Orly is using software group by Infocell Telecom Ltd, an Irish software company which has been bought out by a British firm.

The core product is Centurion, a real-time passenger information (RTPI) system that provides information for passengers on the bus, at the stop, as well as via the internet or by mobile phone.

It provides fleet management information for the bus company and public transport information for the local authority and can link to other intelligent transport systems (ITS) functions such as traffic light pre-emption, which means Centurion will turn the traffic light green for the bus if, for example, it is late or full.

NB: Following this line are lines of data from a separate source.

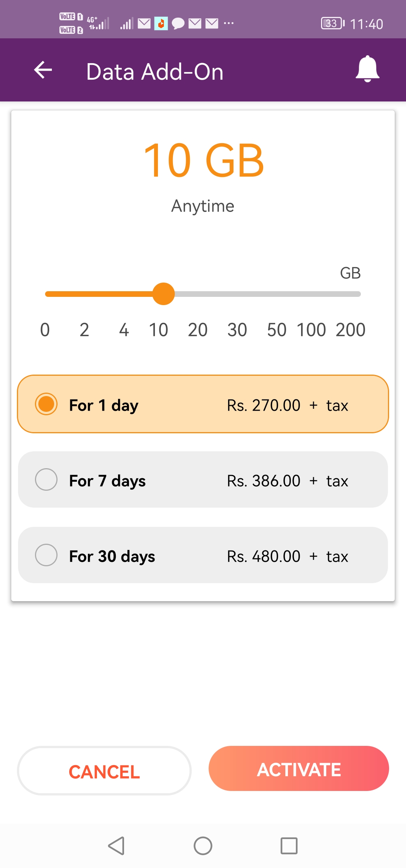Tap the battery indicator in status bar
The height and width of the screenshot is (868, 406).
coord(333,24)
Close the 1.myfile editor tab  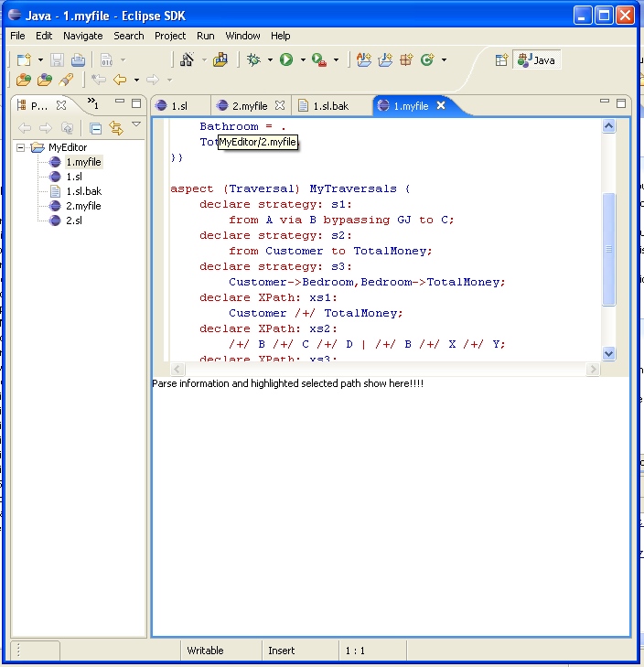coord(440,105)
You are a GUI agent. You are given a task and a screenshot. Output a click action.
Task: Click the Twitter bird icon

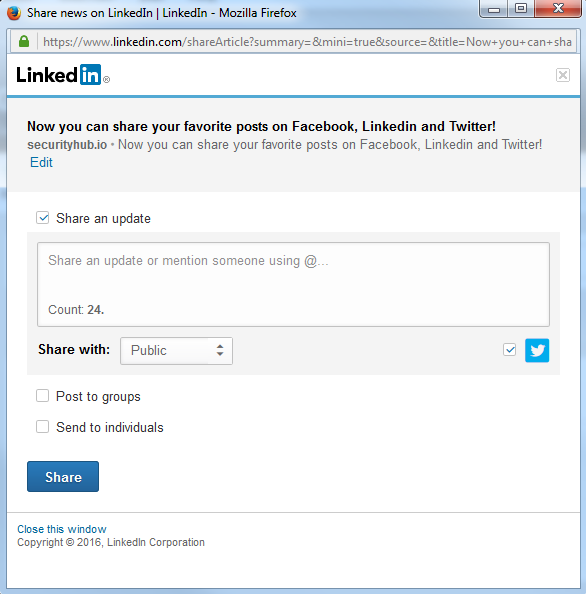(x=537, y=350)
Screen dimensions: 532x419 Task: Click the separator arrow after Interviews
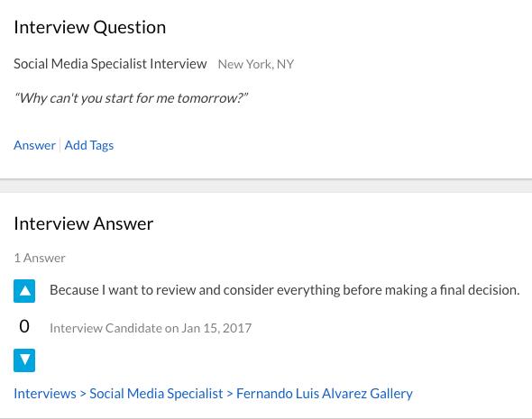[83, 394]
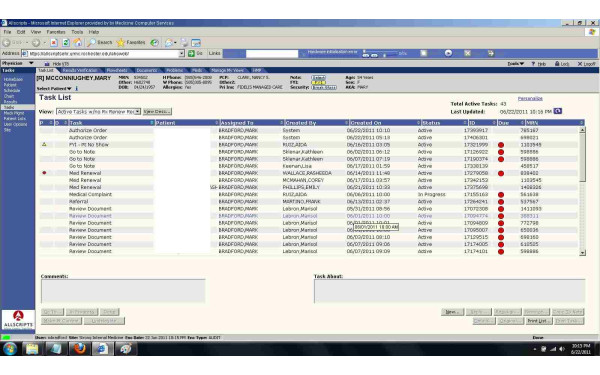Image resolution: width=600 pixels, height=375 pixels.
Task: Click the Print List button
Action: (538, 321)
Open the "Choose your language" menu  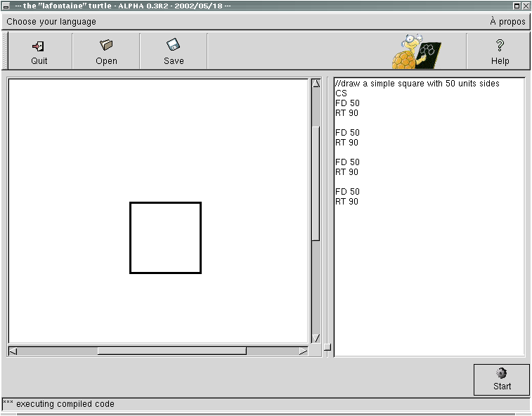[51, 22]
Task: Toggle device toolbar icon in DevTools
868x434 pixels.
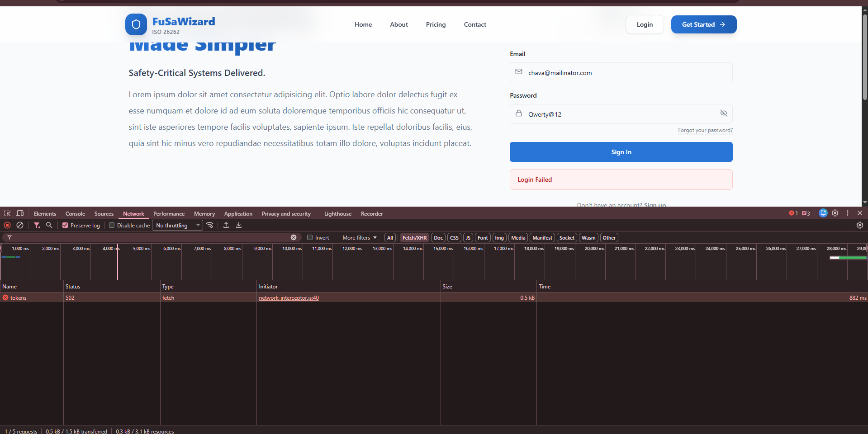Action: point(20,213)
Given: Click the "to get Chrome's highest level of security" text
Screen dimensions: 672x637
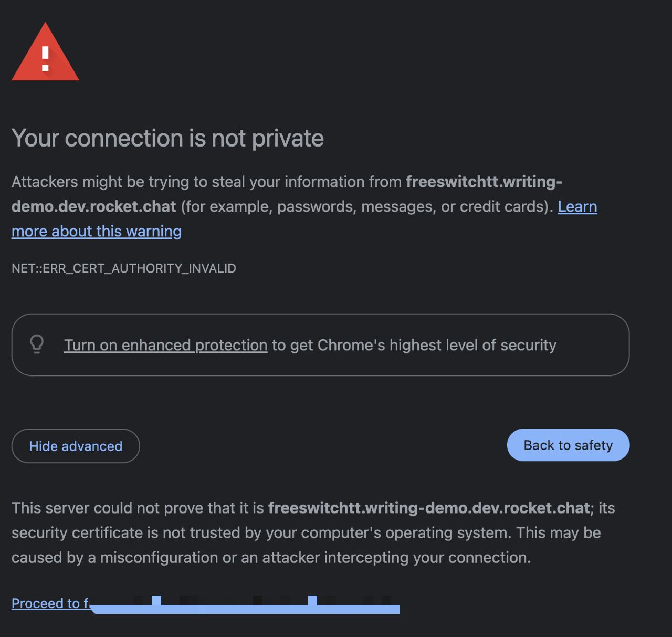Looking at the screenshot, I should (x=414, y=345).
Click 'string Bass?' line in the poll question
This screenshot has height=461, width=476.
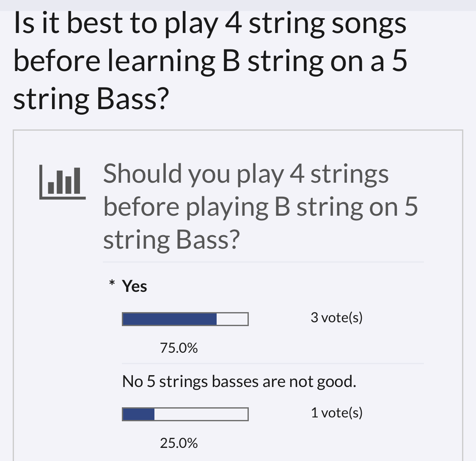(x=171, y=240)
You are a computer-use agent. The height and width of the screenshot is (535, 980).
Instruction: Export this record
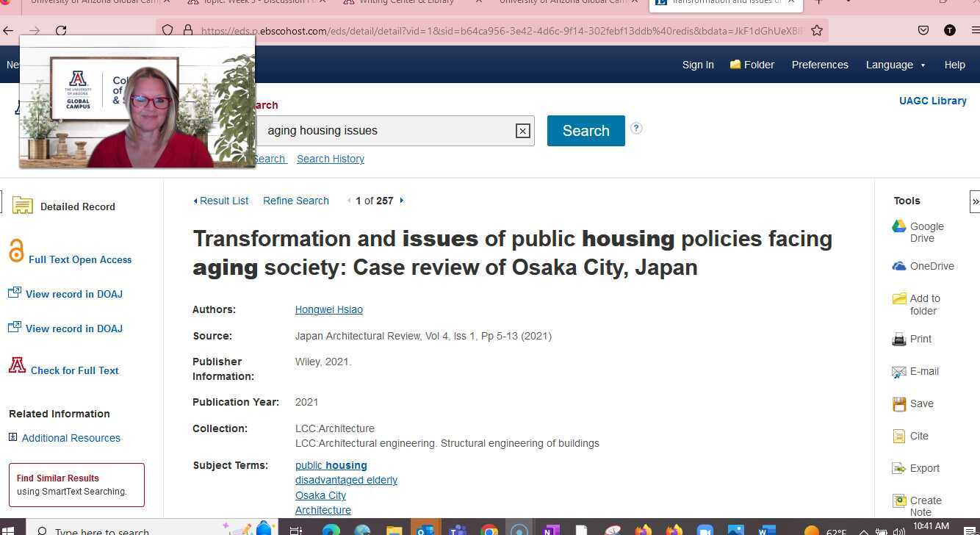pos(925,468)

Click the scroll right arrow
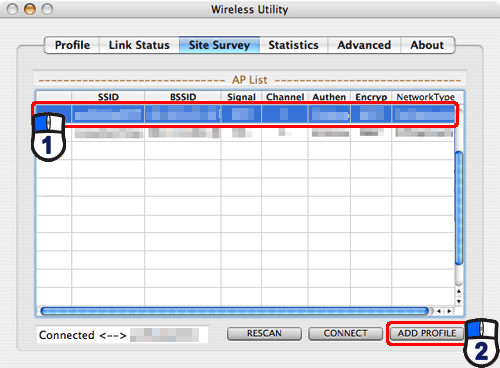tap(449, 311)
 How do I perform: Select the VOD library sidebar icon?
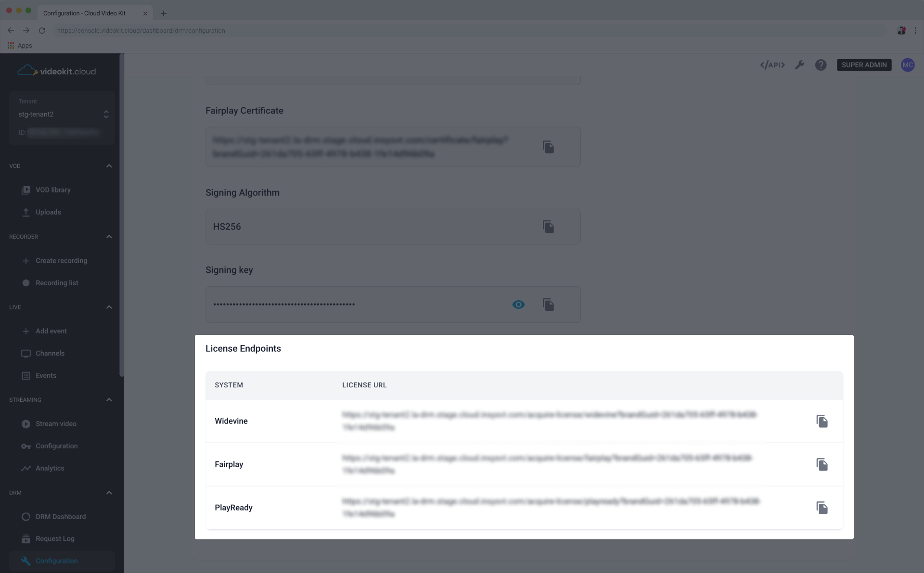[x=26, y=190]
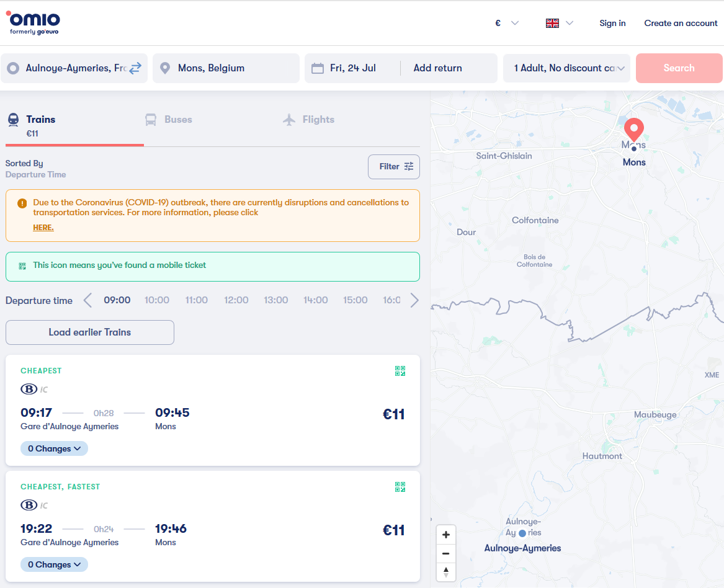Click the HERE link in the COVID-19 banner

pyautogui.click(x=43, y=227)
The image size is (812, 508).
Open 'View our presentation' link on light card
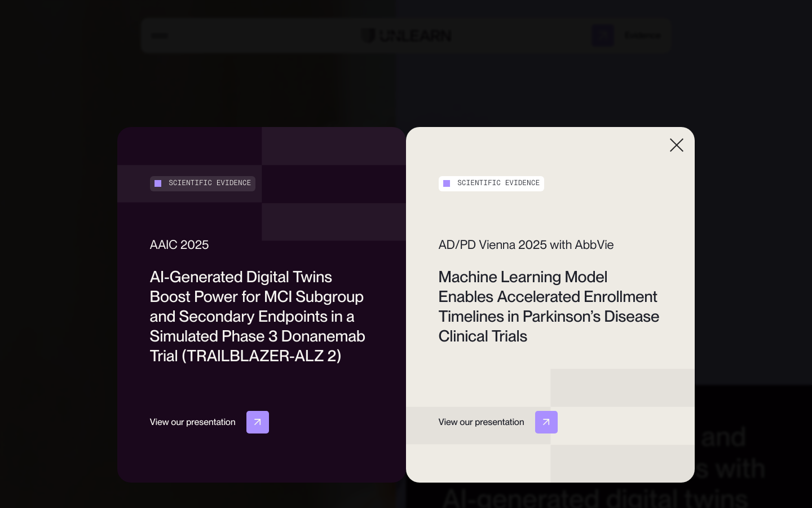(x=481, y=422)
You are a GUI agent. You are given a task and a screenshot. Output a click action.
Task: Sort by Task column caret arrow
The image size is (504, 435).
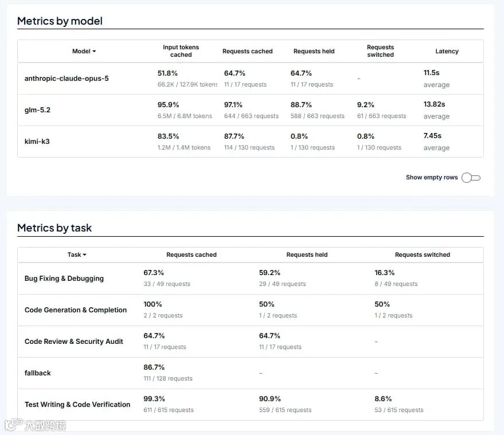click(x=84, y=255)
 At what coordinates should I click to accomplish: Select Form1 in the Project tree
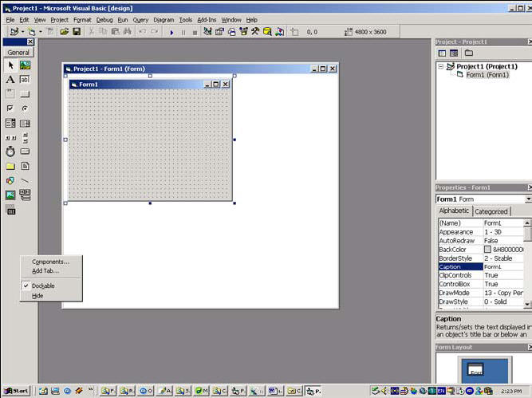[x=487, y=75]
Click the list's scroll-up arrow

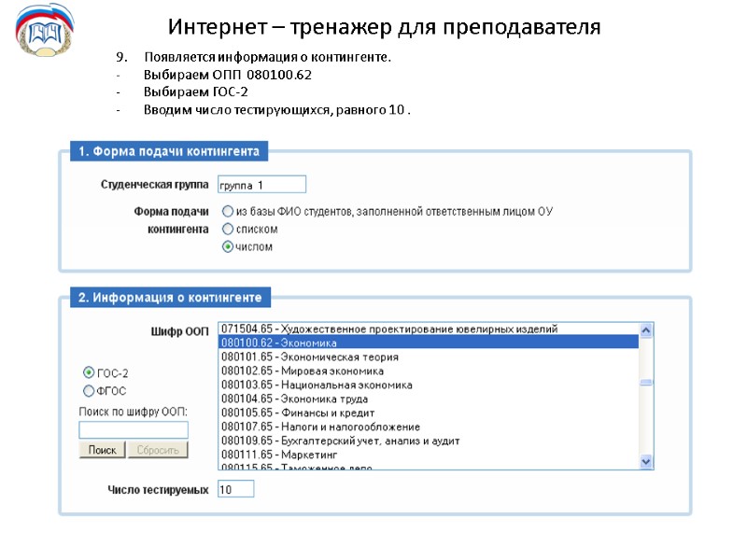point(645,329)
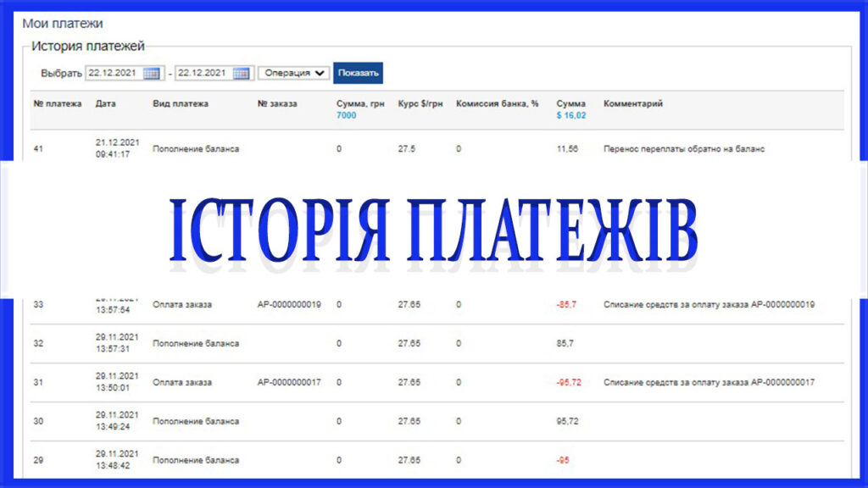Select order number AP-0000000019 in the table
The height and width of the screenshot is (488, 868).
(289, 305)
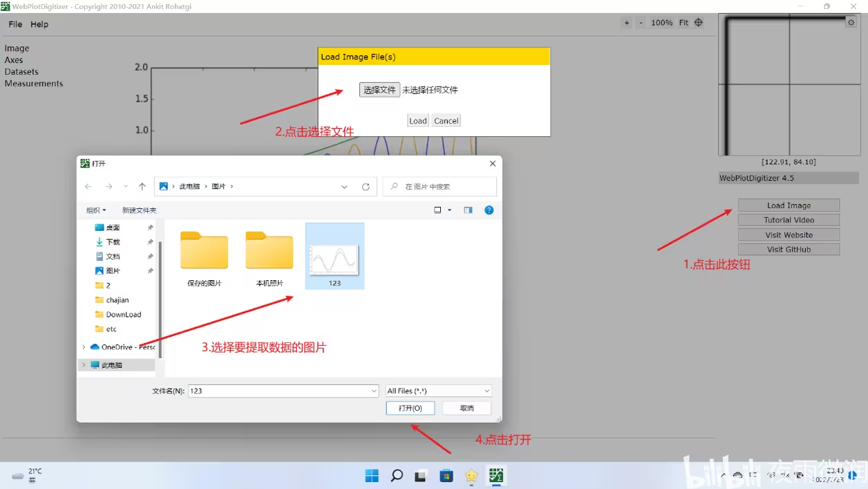868x489 pixels.
Task: Click Fit to fit the image view
Action: 683,22
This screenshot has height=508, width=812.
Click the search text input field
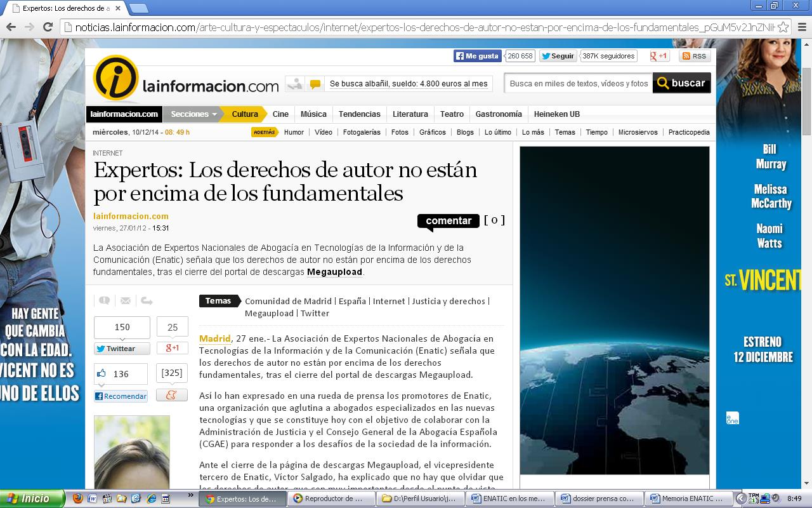(578, 83)
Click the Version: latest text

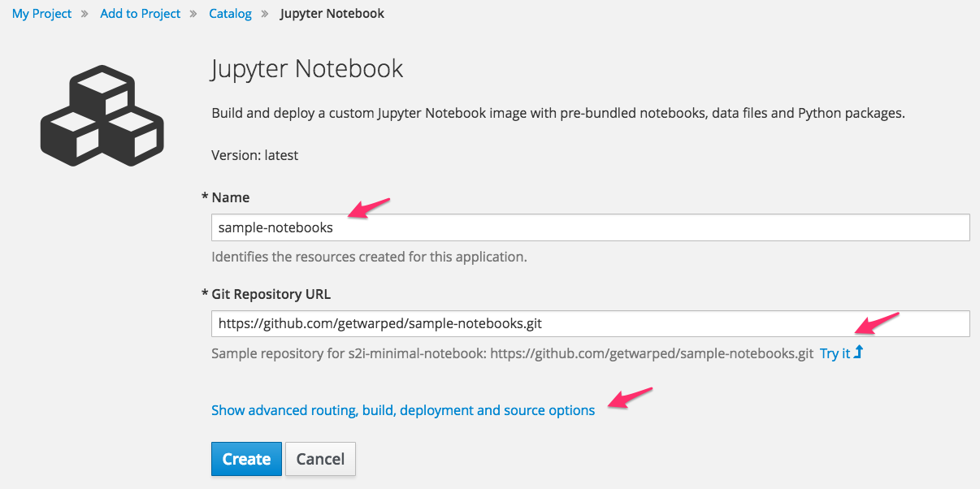click(x=254, y=154)
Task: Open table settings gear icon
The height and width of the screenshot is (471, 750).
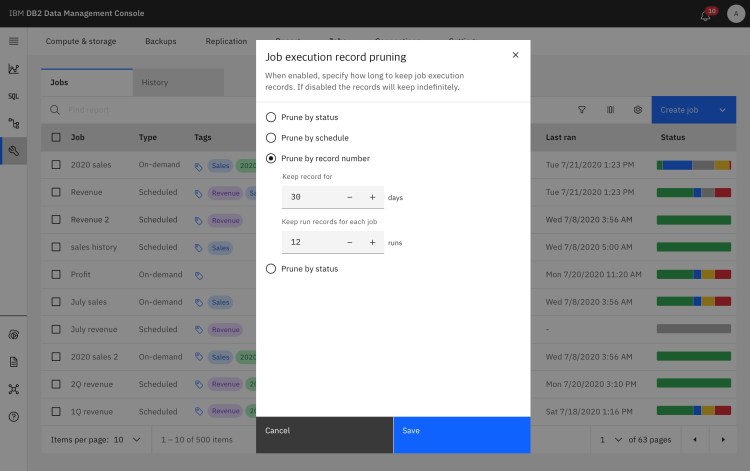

"It's a relatively straightforward thing. We use the mobile phone network, the GPRS network and when 3G is rolled out here, we can use that. If we have 1,000 buses on our system, then it's basically 1,000 mobile phones, which is probably about the number of phones sold in half an hour in Beijing. The central server can be easily expanded as we need and proportionally, it's not really different whether there are 30 or 300 buses," he said.

O'Morchoe has plenty of experience in Asia, having lived in Singapore for 12 years, where he set up a company to represent Irish firms in the Asia-Pacific region.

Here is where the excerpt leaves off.